Some data formats are less clear. A spreadsheet might fall into semi-structured data, but only if it had a true table structure. An XML document might be semi-structured if it represents the records returned from a REST API call, but unstructured if it represents a web page. What about an RSS feed? It could be viewed as either unstructured data to be rendered as a webpage or semi-structured data — a time series sequence of data to be processed by an analytics tool. Thus, the boundary between semi-structured and unstructured is somewhat fluid for some formats and may depend on a given object’s intended use.

Analytics for unstructured data

Modern analytics engines like Hadoop were an advancement over traditional data warehouses — they extended the domain of analytics to include semi-structured data.
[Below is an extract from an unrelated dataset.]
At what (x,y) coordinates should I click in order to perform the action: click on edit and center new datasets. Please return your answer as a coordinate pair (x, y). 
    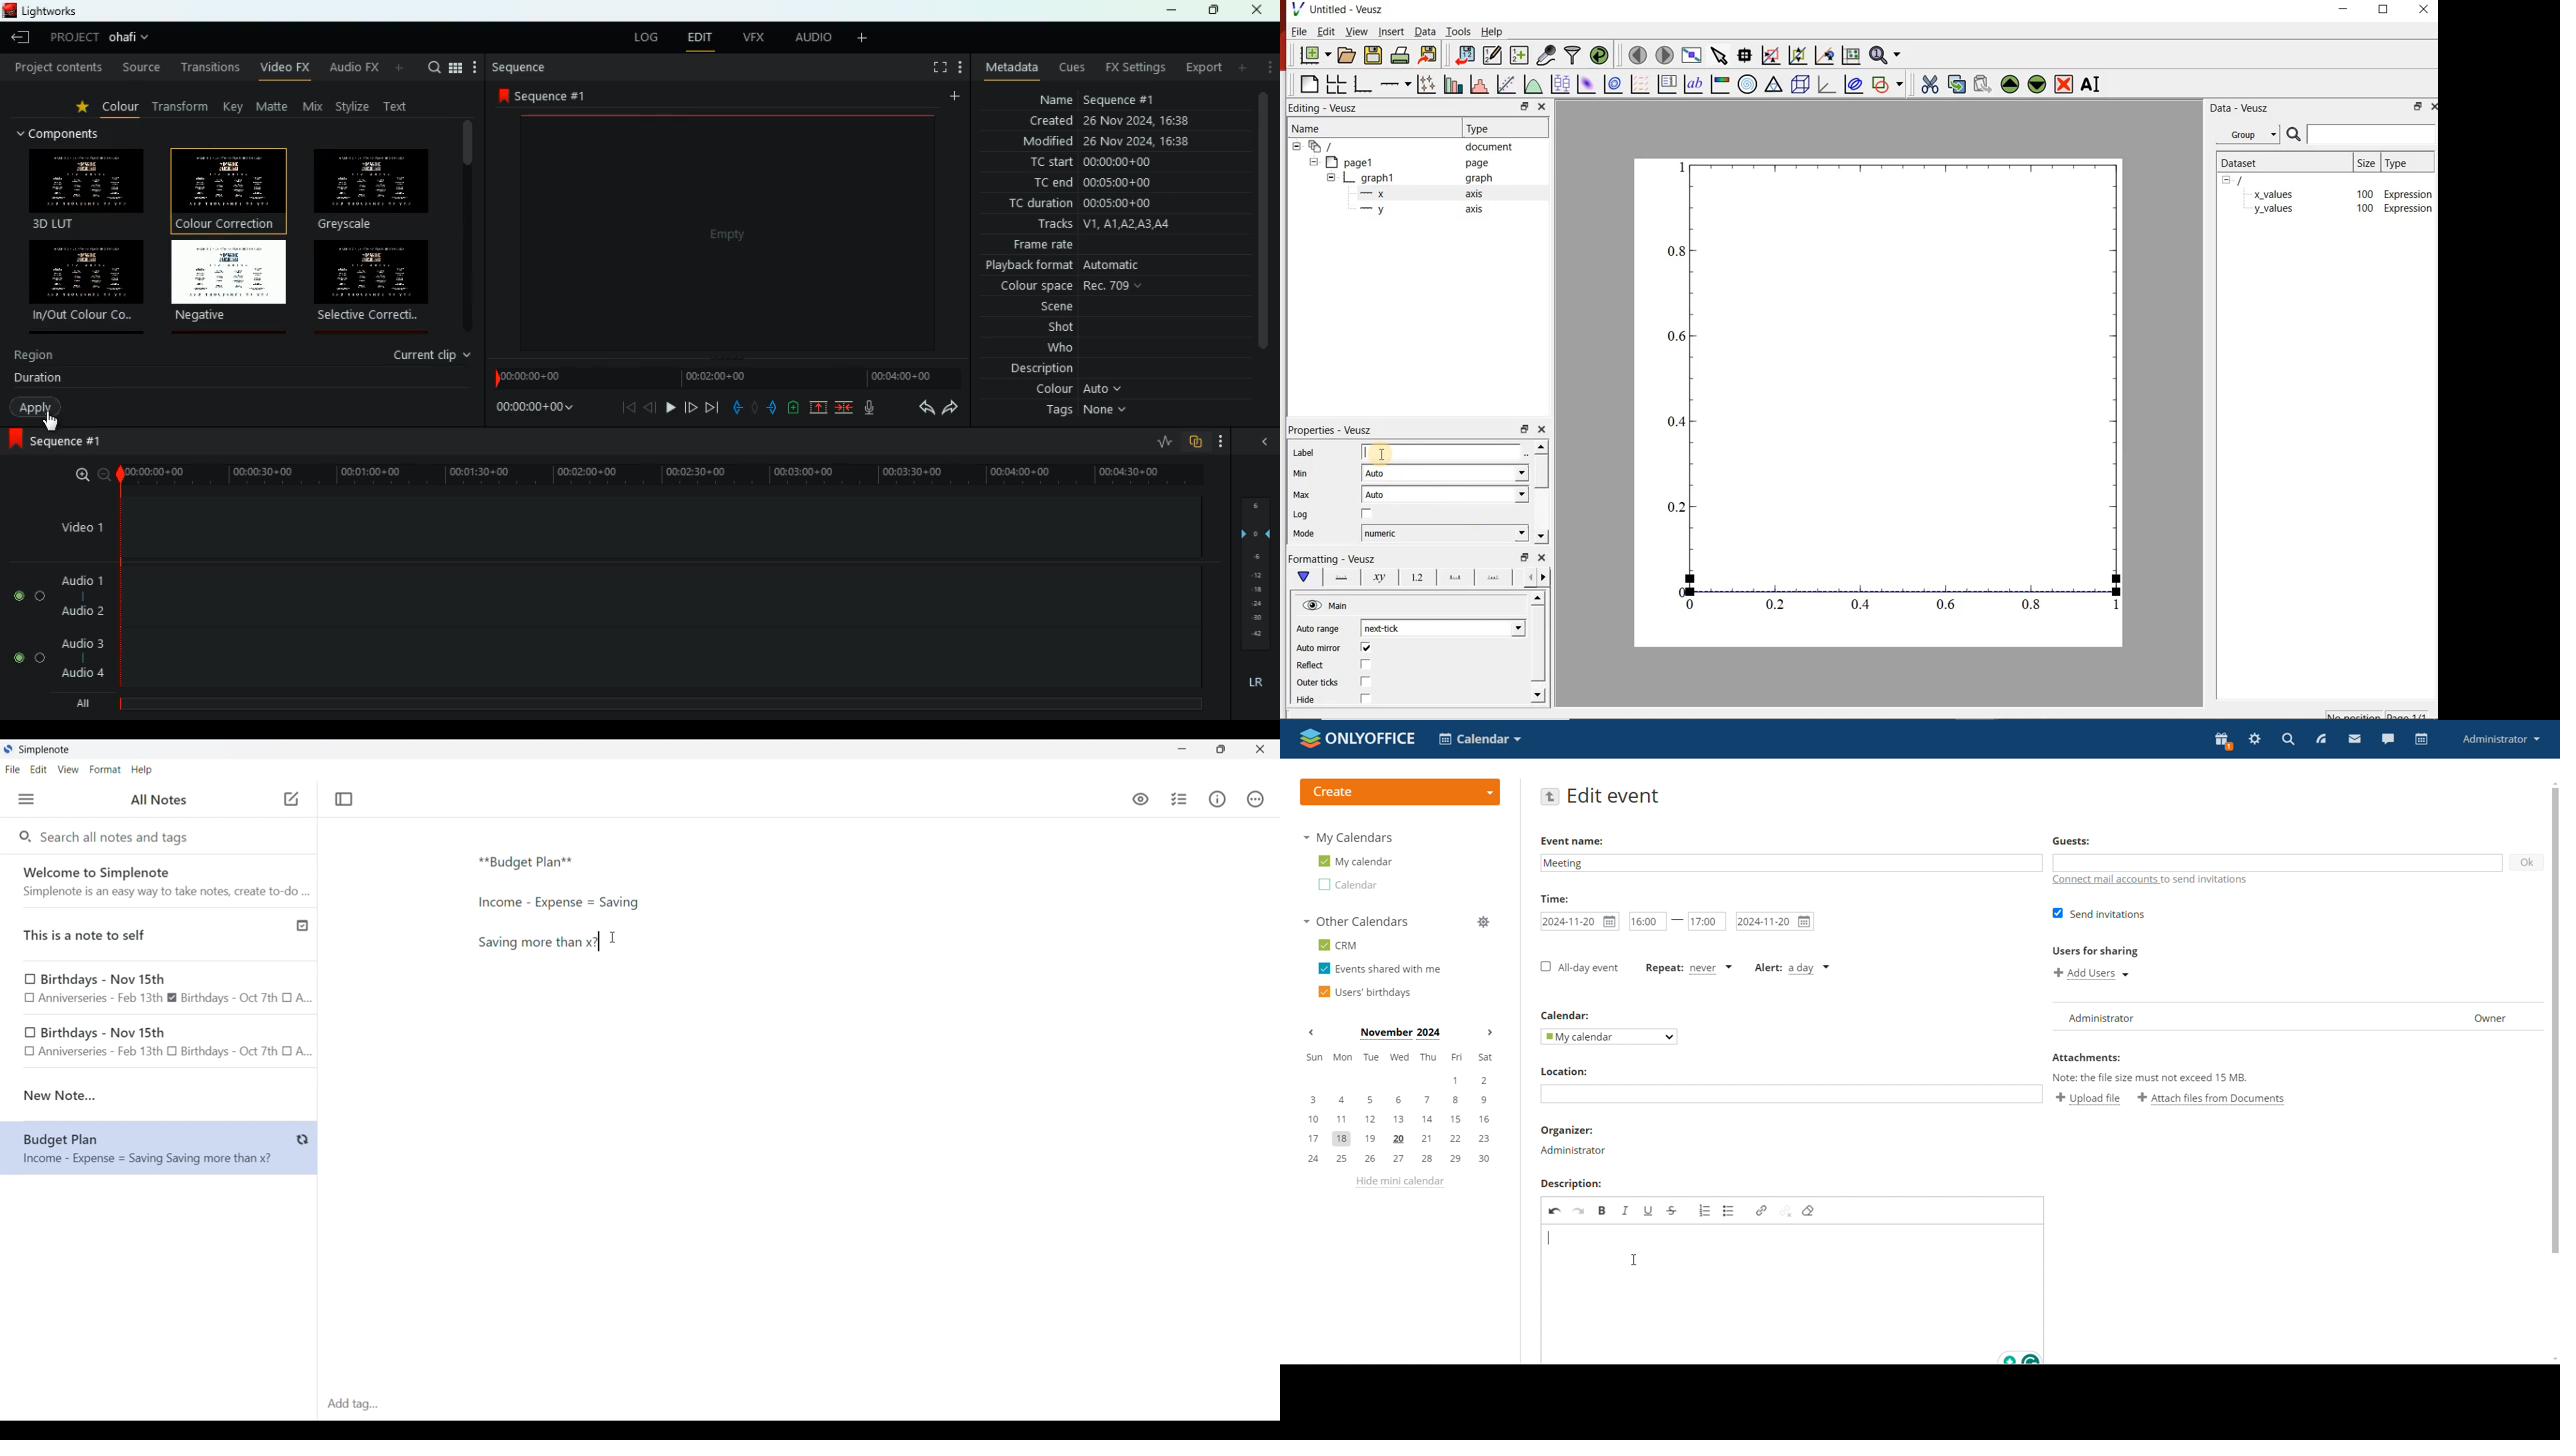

The purpose of the map step in a map-reduce process is to convert semi-structured data into structured data for aggregation. Some unstructured data can be converted very easily into a semi-structured format for analysis by algorithms like map-reduce. For example, web pages can be converted almost effortless into lists of outgoing links for Google’s page-rank algorithm.

For other unstructured data formats, it is harder to see how they can be converted to a form amenable to analytics. How would you preprocess a video file to extract semi-structured data? Perhaps one might extract metadata properties and header data. A fingerprint can be generated to uniquely identify the content for de-duplication or detecting piracy. Other properties of the video could be extracted by some kind of domain-specific analysis. For a PDF file, one might look for keywords, extract external references (e.g. URLs or a bibliography), or try to auto-summarize the document. Clearly, analytics for this kind of unstructured data is as not well-explored as it is for semi-structured data.

Summary

We’ve grouped data into three categories: structured, semi-structured, and unstructured. If data cannot be broken down into records, it can be considered unstructured. The boundaries between each category are fluid and depend somewhat on the intended use of the data. Traditional data warehouses are focused on structured data, while tools like Hadoop are more focused on semi-structured data. Standardized analytics against truly unstructured data is still a largely open problem.